Según un Midrash D-s le dio a la humanidad 120 años para arrepentirse antes de traer el diluvio universal. De toda aquella generación solo Noaj se arrepintió y entonces plantó árboles de cedro. La gente entonces le preguntó: “¿para qué plantas aquellos cedros?” a lo cual Noaj contestó: “Por cuanto D-s traerá un diluvio y me ordenó construir un arca para salvarme”. ¿Qué hizo la gente? “Se burló de él y ridiculizaron sus palabras” (Tanjuma, Noaj 5:6). Mientras construía el arca una y otra vez sus contemporáneos le preguntaban por qué lo hacía, dándoles la oportunidad de arrepentirse y que ellos también construyeran sus arcas, pero una y otra vez se reían de él y no le creían. En la Guemará aparece un relato similar en la cual Noaj intentaba advertirle a la gente sobre la tormenta que se avecinaba pero las personas lo trataban con desprecio: “Viejo, le decían, ¿por qué estás construyendo este arca? Noaj les dijo: “D-s está trayendo un diluvio sobre ustedes”. Un diluvio ¿de qué?, le preguntaron, si es de fuego tenemos un elemento que nos protegerá y lo mismo si es de agua” (b. Sanedrín 108b). No solo que se burlaban de Noaj, descreían de la potencial calamidad que se podía avecinar sino que también el ego inundaba su espíritu pensando que eran invencibles y que nada malo les podía pasar. Según estas lecturas Hashem no le pidió únicamente a Noaj que construya el arca sino que le advirtió a toda la humanidad que una tormenta se avecinaba y Noaj simplemente fue el único que creyó, previó y la construyó. 

 

Luego del diluvio universal D-s juró que nunca más destruiría a toda la humanidad a través de un diluvio; sin embargo las sociedades sabias pueden aprender del ejemplo de Noaj. Debemos construir sociedades con conciencia y previsión.
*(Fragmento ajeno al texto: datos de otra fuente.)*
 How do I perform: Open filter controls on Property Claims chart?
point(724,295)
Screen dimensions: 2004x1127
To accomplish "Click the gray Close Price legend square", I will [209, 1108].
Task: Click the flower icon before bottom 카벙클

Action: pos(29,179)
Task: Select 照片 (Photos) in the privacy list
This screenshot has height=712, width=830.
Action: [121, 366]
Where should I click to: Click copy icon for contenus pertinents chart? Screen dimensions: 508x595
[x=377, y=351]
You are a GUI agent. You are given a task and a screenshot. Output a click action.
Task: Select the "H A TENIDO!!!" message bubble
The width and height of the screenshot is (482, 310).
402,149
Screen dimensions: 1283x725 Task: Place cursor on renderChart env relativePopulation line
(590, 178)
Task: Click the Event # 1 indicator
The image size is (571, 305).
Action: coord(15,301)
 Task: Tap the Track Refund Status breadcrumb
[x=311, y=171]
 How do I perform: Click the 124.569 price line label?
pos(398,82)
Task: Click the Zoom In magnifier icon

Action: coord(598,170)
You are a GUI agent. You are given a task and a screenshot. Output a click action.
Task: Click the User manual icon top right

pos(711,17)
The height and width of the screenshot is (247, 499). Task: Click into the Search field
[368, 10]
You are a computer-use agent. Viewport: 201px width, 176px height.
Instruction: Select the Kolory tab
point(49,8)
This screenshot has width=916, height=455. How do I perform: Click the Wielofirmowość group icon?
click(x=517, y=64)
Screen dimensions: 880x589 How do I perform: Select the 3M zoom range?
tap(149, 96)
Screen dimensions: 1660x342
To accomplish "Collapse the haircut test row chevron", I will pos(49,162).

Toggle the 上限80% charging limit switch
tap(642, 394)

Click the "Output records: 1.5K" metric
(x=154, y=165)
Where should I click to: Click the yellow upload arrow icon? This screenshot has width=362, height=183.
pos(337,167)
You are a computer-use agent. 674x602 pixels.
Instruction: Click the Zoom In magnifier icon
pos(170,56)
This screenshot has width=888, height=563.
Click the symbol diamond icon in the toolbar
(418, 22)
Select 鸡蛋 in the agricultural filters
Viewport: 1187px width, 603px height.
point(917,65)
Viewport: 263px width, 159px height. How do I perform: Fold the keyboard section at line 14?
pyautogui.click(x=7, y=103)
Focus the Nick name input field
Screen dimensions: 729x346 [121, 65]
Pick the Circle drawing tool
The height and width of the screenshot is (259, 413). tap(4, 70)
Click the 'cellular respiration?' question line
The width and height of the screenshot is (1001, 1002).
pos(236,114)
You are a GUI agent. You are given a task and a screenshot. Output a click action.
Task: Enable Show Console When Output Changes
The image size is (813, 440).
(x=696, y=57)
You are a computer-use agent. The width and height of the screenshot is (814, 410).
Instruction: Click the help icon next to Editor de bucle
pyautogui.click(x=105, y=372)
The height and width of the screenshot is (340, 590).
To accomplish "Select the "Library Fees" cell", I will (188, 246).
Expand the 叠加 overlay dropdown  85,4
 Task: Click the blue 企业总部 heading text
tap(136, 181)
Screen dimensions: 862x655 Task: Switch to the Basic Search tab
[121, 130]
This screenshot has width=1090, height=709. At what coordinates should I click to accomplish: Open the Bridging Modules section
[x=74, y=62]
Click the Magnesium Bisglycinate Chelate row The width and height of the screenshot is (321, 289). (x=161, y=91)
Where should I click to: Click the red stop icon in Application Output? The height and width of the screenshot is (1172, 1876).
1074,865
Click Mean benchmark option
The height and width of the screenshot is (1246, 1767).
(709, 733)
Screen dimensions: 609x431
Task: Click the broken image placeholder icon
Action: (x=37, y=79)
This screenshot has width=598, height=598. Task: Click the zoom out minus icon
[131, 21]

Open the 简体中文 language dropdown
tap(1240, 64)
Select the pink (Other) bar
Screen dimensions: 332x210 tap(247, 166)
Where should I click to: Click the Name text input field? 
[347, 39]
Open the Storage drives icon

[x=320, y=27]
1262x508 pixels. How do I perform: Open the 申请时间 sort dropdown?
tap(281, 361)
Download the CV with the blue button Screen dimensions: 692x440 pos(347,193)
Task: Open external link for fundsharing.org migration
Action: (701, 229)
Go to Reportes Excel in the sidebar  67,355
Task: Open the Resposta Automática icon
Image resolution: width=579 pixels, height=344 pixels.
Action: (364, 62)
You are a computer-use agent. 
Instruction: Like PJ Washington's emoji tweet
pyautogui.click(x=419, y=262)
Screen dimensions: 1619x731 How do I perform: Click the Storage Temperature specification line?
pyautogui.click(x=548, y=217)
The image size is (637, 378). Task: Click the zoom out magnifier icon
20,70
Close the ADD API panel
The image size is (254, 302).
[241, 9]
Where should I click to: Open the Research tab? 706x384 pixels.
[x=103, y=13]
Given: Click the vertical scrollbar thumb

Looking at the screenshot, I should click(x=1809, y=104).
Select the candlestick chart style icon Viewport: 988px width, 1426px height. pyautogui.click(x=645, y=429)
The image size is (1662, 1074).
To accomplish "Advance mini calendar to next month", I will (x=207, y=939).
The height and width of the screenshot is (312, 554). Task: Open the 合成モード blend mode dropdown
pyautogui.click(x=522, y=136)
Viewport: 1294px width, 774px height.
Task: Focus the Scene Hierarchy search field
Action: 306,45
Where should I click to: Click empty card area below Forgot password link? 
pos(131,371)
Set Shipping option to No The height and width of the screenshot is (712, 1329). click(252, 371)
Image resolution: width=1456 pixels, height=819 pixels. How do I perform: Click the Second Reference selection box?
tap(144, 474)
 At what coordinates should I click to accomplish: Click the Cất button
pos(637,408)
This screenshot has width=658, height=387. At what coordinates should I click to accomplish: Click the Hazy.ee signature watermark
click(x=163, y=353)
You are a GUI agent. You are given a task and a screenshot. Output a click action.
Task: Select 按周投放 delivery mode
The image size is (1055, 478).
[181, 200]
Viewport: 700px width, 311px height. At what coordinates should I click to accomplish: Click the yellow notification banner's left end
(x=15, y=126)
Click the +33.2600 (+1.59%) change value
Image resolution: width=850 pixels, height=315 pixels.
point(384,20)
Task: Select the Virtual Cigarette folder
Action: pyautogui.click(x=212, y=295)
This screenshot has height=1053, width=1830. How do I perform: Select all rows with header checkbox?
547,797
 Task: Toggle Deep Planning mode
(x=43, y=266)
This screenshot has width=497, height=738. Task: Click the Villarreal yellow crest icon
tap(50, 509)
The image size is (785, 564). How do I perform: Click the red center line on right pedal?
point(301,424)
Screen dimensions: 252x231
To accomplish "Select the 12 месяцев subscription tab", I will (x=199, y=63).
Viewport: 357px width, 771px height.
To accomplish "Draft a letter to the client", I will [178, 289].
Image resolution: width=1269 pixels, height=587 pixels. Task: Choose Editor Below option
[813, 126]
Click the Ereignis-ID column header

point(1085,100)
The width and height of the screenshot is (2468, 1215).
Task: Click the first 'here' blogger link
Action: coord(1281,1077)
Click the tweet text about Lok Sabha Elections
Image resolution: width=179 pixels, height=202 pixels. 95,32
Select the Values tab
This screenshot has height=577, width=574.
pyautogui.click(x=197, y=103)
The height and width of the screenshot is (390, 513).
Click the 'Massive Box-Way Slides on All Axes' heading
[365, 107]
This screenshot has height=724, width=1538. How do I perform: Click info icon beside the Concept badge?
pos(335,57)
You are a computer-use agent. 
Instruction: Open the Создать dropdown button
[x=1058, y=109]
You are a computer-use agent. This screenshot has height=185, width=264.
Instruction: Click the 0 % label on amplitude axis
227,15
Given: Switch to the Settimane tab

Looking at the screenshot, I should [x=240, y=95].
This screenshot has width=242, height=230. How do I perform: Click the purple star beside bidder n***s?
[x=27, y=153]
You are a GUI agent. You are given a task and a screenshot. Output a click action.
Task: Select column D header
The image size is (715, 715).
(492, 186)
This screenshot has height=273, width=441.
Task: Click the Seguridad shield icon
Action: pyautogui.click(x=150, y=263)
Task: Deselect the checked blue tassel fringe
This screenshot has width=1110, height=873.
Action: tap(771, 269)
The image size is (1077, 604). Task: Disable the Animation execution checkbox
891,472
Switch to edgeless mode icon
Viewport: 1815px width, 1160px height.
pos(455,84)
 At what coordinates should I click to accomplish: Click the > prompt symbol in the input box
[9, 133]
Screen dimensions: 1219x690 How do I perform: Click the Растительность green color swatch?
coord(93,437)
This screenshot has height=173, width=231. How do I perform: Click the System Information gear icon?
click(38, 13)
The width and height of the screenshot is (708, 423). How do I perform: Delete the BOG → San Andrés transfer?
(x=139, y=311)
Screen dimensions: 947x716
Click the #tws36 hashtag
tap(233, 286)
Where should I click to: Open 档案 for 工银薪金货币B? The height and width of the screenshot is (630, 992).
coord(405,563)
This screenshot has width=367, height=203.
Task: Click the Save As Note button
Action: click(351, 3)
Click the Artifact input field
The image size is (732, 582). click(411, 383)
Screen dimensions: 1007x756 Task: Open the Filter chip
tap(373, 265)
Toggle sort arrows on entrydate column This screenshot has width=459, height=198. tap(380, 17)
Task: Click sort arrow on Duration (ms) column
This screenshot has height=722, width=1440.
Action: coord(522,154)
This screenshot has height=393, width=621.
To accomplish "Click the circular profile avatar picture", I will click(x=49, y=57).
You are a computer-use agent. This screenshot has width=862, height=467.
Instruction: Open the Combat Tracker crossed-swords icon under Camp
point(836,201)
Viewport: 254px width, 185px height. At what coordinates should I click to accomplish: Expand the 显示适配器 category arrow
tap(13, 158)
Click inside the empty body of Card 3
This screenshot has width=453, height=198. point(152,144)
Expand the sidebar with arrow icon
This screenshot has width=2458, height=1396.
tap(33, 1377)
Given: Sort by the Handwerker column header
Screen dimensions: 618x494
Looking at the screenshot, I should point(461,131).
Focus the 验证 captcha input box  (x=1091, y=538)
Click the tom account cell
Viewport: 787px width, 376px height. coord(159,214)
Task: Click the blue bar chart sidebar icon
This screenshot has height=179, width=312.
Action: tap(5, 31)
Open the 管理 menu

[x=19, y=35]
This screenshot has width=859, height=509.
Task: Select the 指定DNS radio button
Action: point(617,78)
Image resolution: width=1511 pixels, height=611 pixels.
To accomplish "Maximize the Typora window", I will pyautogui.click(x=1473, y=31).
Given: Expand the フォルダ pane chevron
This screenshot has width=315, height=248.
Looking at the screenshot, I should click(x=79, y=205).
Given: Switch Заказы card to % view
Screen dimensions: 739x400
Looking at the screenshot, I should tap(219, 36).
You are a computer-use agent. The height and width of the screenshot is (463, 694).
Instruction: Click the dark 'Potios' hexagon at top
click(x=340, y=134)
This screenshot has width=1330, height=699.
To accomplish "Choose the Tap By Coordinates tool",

No creernos omnipotentes ni ser guiados por el “esto a nosotros no nos va a pasar” de sus contemporáneos. Cada tantos años ocurrirán “diluvios” en nuestras sociedades ya sean económicos, políticos, sanitarios, ecológicos, etc. ¿cómo nos preparamos? ¿Cómo Noaj o como sus contemporáneos? ¿Nos arrepentiremos como sociedad de nuestra soberbia en creernos invencibles y con humildad construir arcas para estar preparados para cuando llegue la tormenta o bien nos burlaremos de aquellos científicos, líderes e investigadores que vaticinan catástrofes por venir? 

 

El dicho popular nos dice: “siempre que llovió paró”; sin embargo su opuesto también es verdad: “aunque hoy no llueva mañana lloverá”. Que seamos gobernados y conducidos por la previsión y no por la soberbia. Que sepamos escuchar y aprender como sociedad de la historia, que atravesemos el presente con sabiduría y humildad y que podamos prepararnos para el futuro. Hoy es tiempo de construir las arcas para las lluvias que se avecinan.